Work to be completed: Go through the material below, count the lines with the word "Open", and reply with the count alone.

+++ Provided data

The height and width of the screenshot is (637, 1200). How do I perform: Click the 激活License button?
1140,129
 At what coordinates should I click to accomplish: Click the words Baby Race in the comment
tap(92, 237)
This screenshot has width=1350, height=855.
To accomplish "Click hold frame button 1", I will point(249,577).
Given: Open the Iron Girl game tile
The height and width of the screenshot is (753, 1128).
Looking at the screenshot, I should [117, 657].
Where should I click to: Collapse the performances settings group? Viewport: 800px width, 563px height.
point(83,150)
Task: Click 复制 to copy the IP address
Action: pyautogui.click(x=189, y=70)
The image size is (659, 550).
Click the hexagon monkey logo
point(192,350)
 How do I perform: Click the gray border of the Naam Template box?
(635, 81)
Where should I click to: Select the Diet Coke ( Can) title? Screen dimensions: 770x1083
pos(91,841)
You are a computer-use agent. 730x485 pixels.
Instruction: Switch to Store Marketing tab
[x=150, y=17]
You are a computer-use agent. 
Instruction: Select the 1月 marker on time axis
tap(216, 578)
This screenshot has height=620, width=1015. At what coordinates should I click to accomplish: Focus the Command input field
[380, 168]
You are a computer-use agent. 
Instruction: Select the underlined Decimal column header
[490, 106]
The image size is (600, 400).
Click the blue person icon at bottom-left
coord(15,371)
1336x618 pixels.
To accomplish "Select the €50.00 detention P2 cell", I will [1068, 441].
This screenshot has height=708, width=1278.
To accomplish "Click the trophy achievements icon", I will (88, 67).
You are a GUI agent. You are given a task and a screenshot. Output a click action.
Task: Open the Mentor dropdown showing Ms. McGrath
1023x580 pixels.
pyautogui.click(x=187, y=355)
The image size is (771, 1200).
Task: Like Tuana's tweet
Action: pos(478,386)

++++++

Problem solution: 2